Calls for calm in PNG after police anger over unpaid APEC wages


Authorities in Papua New Guinea's capital are talking down panic after police stormed the country's parliament over unpaid wages.

Authorities in Papua New Guinea's capital have called for calm after security forces stormed the country's parliament, spurring unrest and looting across the city.

The country's parliament went into lockdown on Tuesday after about 100 disgruntled police and security guards converged on the building, demanding payment of allowances for work during the APEC leaders' summit in Port Moresby.

Images posted by opposition lawmaker Bryan Kramer on social media showed broken windows, smashed furniture, framed pictures torn from corridor walls and plants tipped over.

PNG police officers and soldiers have stormed parliament over unpaid wages.
PNG police officers and soldiers have stormed parliament over unpaid wages.
Twitter / Mark Davis @PoroMark

Around Port Moresby, businesses, government buildings and schools closed early, while looting and violence were reported.

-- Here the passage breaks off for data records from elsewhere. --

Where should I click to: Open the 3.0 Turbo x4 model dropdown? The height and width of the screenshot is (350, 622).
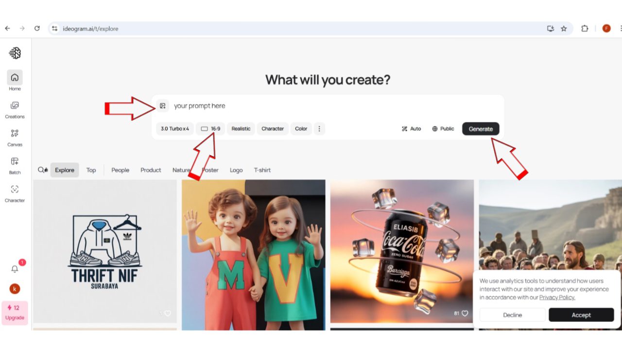pyautogui.click(x=174, y=129)
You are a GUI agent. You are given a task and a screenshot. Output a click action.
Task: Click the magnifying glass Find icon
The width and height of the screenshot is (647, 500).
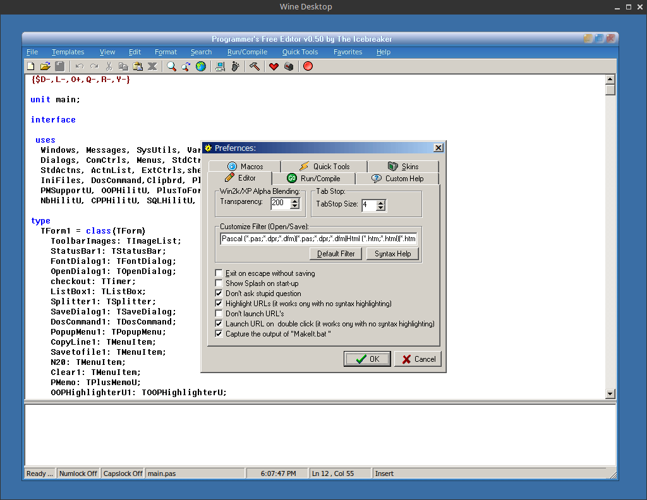(171, 66)
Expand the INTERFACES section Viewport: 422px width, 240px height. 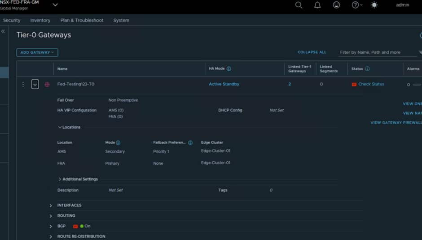click(51, 206)
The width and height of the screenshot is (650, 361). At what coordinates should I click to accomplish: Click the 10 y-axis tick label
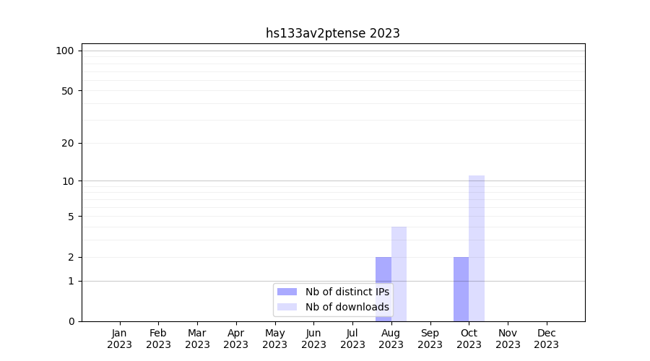coord(68,181)
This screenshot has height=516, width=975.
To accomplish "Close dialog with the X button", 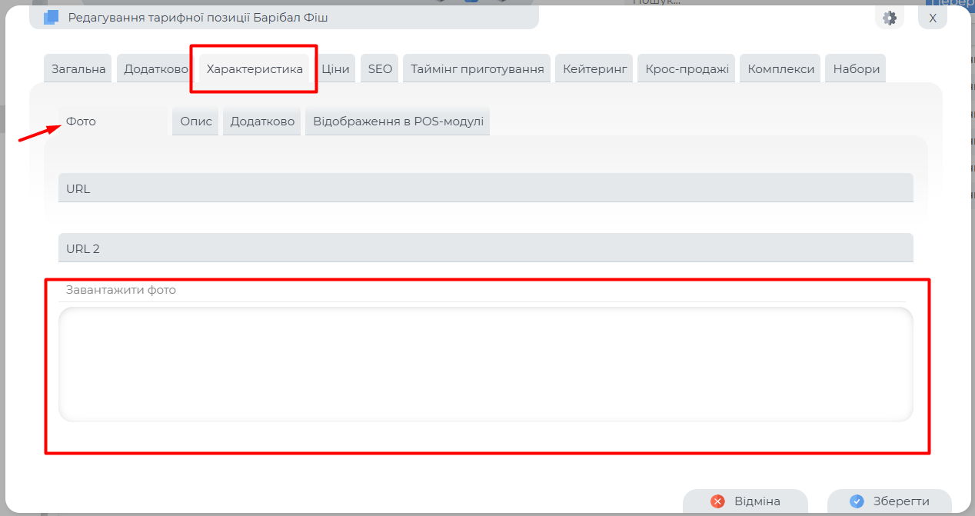I will tap(932, 18).
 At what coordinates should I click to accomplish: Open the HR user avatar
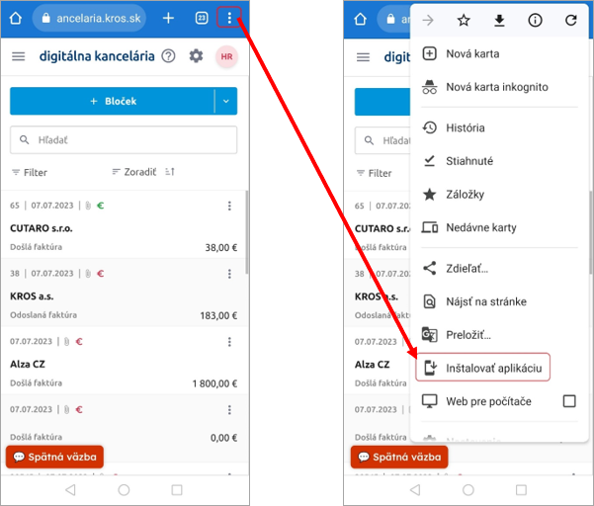click(x=226, y=56)
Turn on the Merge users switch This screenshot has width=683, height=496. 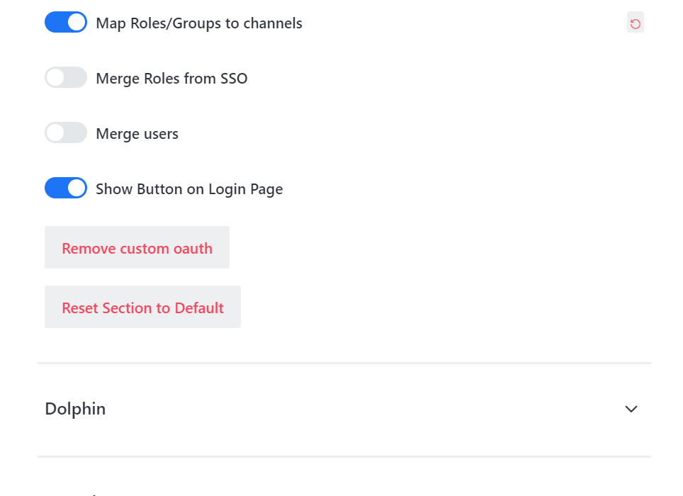coord(65,133)
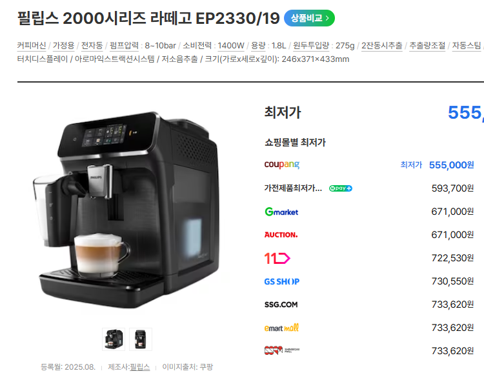Click the SSG.COM store logo
484x380 pixels.
tap(281, 305)
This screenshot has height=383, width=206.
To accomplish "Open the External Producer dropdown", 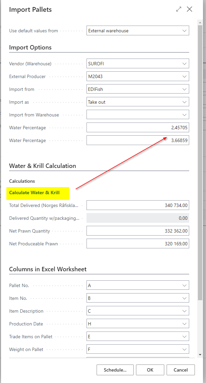I will pyautogui.click(x=184, y=76).
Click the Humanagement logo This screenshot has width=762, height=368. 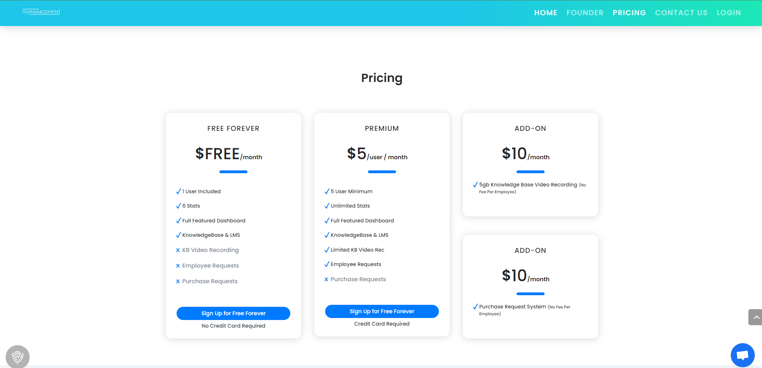pos(41,12)
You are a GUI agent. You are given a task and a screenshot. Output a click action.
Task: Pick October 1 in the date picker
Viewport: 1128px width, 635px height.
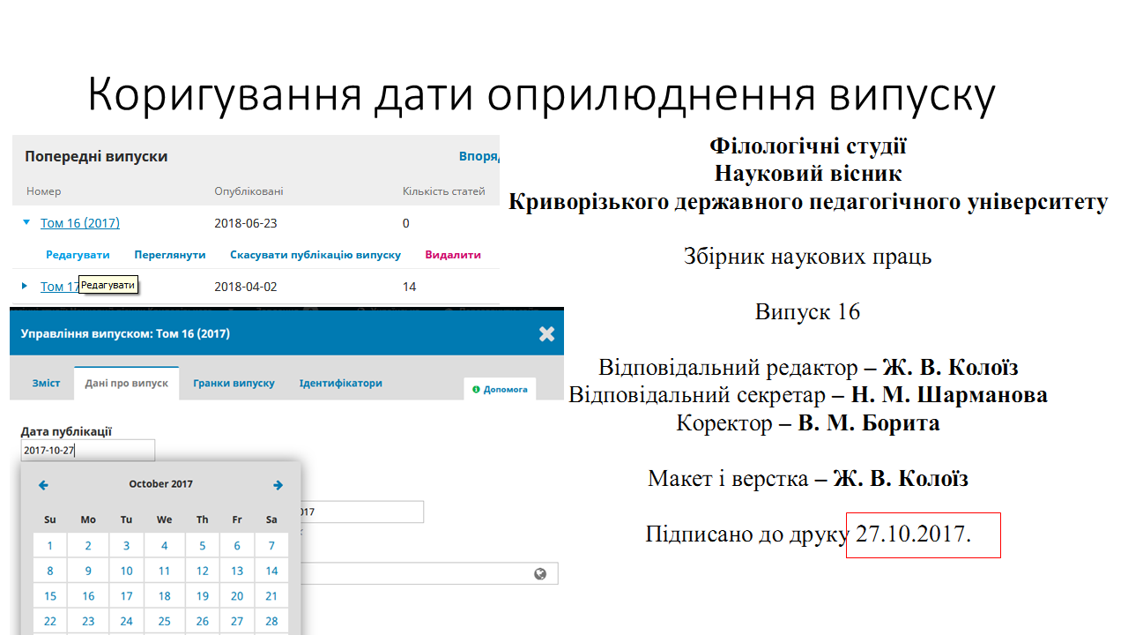click(50, 546)
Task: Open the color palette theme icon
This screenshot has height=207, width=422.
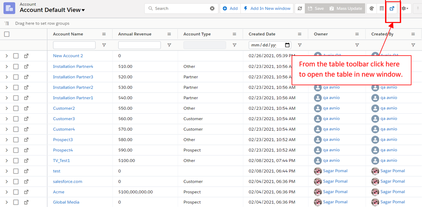Action: click(x=372, y=8)
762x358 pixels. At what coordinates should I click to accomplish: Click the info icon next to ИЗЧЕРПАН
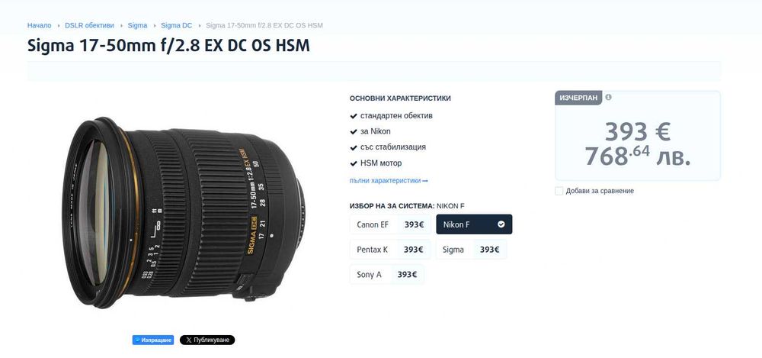(x=608, y=98)
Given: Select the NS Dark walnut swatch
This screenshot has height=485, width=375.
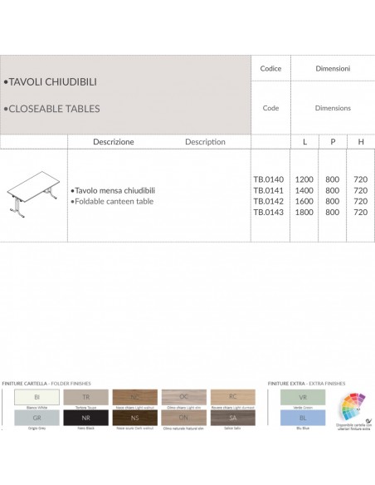Looking at the screenshot, I should pos(135,418).
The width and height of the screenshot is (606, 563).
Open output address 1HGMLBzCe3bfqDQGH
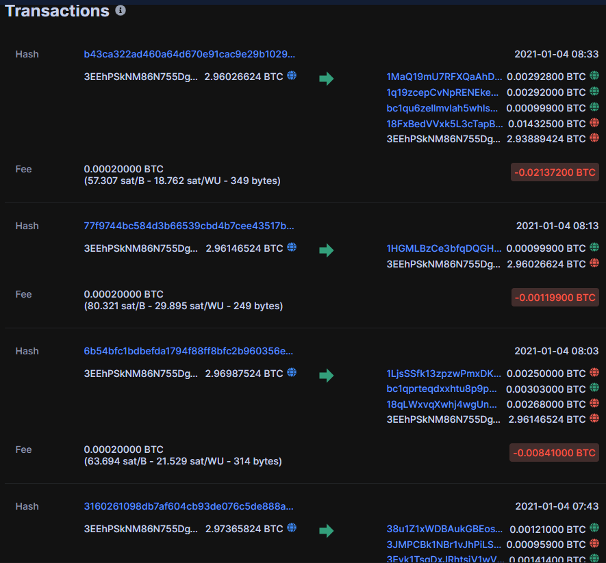point(444,248)
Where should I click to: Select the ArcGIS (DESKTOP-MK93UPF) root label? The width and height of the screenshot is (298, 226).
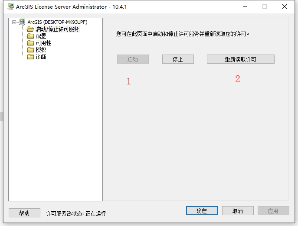point(57,22)
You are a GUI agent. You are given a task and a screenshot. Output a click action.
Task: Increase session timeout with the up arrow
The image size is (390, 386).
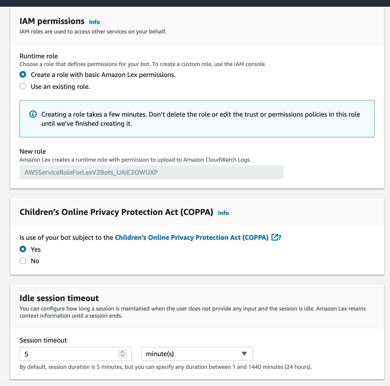(x=123, y=352)
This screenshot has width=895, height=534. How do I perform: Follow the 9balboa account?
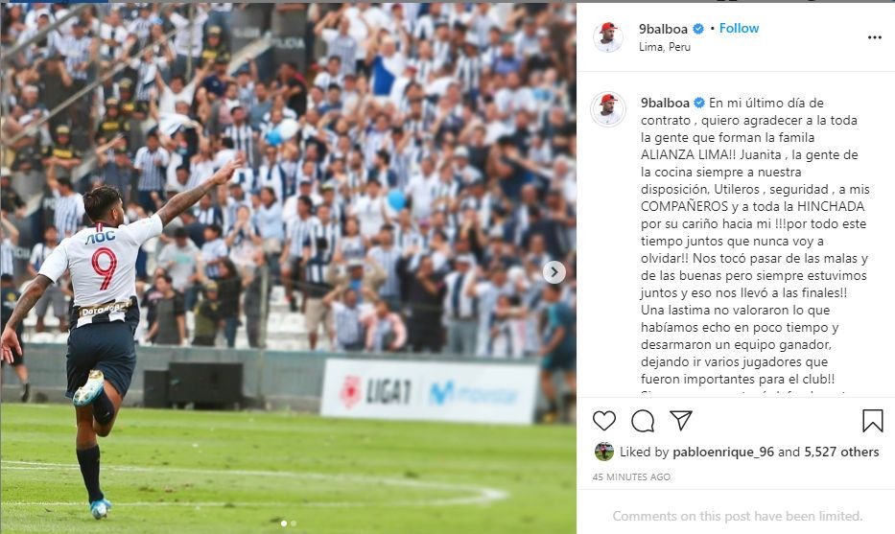point(739,28)
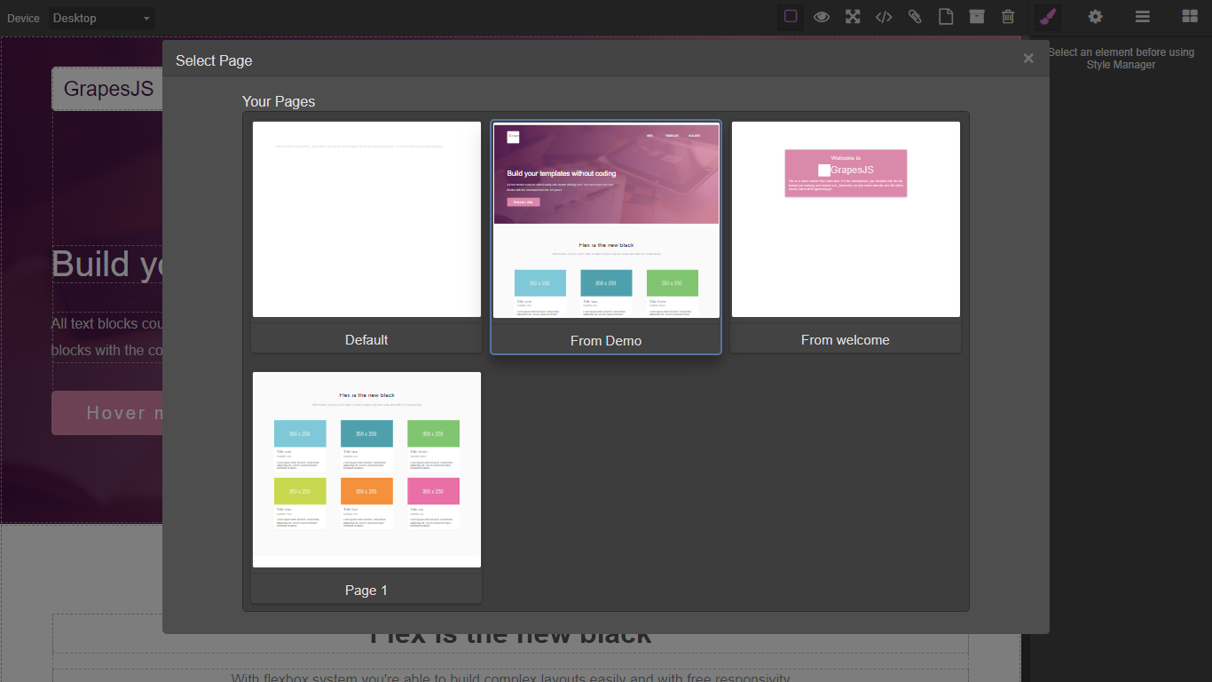Image resolution: width=1212 pixels, height=682 pixels.
Task: Select the From welcome page
Action: (845, 218)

The city's governor, Powes Parkop, later urged calm and a return to "business as usual" on Wednesday, saying a deal had been brokered to pay the wages as soon as possible.

"Schools should return to normal, shops should open, offices and business should operate as normal ... There is no cause for concern," he said.

He described the dispute as "regrettable" and said the payment was now an administrative matter.

Member nations, including Australia, handed over significant sums of money to help the city - which has a reputation for violent crime and lawlessness - host world leaders over the past week.

Several windows have been broken inside the parliament building.
Several windows were broken inside the parliament building.

However, many residents were angered and protests were held when PNG's government purchased a fleet of expensive Maserati cars for the APEC event.

The spending on the conference has been a magnet for government criticism, having previously struggled to pay debt and public workers' wages.

PNG has suffered economically since a downturn in global commodity prices, the failure of an LNG project to deliver a promised economic boom and a deadly earthquake in February.